• Fiduciary rule review could result in softened requirements on IRAs
• Possible change to best-interest-contract exemption
• Rule proponents don't want change to class action waiver ban
The requirements individual retirement account advisers must satisfy under the fiduciary rule could change after the Labor Department finishes re-examining the rule.
Changes may come in the form of softening of the requirements on IRAs under the best-interest-contract exemption, but don't expect those accounts to be taken out of the rule entirely, Erin K. Cho, a principal at Groom Law Group in Washington, told Bloomberg BNA. This exemption provides conditional relief that would allow advisers and financial institutions to keep receiving compensation related to providing retirement investors with advice.

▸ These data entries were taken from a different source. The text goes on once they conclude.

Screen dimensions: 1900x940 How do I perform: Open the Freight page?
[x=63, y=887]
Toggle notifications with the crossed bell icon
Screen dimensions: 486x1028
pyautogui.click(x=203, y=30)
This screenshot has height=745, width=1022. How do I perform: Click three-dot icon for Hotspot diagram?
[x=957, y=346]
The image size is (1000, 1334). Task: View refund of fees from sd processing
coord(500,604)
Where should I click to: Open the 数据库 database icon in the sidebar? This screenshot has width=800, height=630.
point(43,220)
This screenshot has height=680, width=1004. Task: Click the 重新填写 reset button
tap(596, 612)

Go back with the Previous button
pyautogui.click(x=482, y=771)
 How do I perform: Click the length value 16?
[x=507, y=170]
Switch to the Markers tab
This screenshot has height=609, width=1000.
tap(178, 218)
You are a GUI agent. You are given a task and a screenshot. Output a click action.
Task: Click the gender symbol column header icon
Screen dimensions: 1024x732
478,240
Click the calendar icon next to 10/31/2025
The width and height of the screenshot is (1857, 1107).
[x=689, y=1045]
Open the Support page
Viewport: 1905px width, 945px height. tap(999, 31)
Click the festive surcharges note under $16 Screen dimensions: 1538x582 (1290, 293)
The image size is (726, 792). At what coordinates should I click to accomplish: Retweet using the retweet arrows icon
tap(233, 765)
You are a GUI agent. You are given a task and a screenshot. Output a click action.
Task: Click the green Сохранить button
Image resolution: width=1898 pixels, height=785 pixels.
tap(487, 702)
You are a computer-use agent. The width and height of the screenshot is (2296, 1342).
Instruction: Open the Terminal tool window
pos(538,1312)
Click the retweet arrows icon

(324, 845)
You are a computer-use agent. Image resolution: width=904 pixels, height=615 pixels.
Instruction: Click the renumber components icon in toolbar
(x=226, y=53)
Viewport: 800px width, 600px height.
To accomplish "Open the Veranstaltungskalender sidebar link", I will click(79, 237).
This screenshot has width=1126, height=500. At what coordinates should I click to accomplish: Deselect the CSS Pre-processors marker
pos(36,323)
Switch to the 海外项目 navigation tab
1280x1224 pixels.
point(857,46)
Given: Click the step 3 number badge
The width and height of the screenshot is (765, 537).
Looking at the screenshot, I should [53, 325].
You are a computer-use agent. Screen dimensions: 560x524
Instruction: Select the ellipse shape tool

The only authority the Department of Labor has over IRAs is the ability to issue prohibited transaction exemptions and the courts have indicated that the best-interest-contract exemption is an “appropriate exercise of the DOL's authority,” Erin M. Sweeney, an employee benefits attorney and of counsel with Miller & Chevalier in Washington, told Bloomberg BNA.
The Employee Retirement Income Security Act doesn't normally cover IRAs, but the DOL said in the rule finalized in April 2016 that certain intersections between ERISA and the tax code that relate to retirement plans allow the agency some leeway in this area. The DOL took the position in the final rule that relevant provisions of the tax code apply to ERISA-covered plans, even if they aren't subject to the tax code, and relevant provisions of ERISA apply to tax-qualified retirement plans, including IRAs, even if those plans aren't subject to ERISA.
Several of the lawsuits against the DOL have claimed that the DOL doesn't have authority
over IRAs and that it is trying to regulate IRAs through “the back-door.”
Tweaks to the contract requirement in the exemption would be the most direct way to soften the conditions on advisers offering IRAs, George Michael Gerstein, counsel with Stradley Ronon in Washington, told Bloomberg BNA.
Under the rule in its current state, financial advisers won't enjoy the benefits of the exemption if they include an arbitration agreement in their contracts that prevents investors from participating in class action litigation. The DOL recently said in a brief that it would no longer defend the rule's anti-arbitration condition.
Eliminating class action litigation as the primary enforcement mechanism under the best-interest-contract-exemption could also alleviate some pressure on advisers, Cho said.
If the DOL removed the contract requirement, it would narrow the potential causes of action that investors would have if they alleged malfeasance. The key to whether that happens may be whether the DOL “can get comfortable that the IRA can still be protected without the ability to sue a financial institution for breach of contract,” Gerstein said.
The agency June 29 asked for public feedback on several areas of the Obama-era rule on financial adviser conflicts-of-interest, including what the impact would be on compliance incentives if the DOL “eliminated or substantially altered the contract requirement for IRAs.” The agency also asked whether recommendations to make or increase contributions to a plan or IRA should be excluded from the definition of investment advice. July 21 is the final day to submit comments on whether the Jan. 1, 2018, applicability date should be extended. Comments on the rest of the questions asked in the request for information are due by Aug. 7.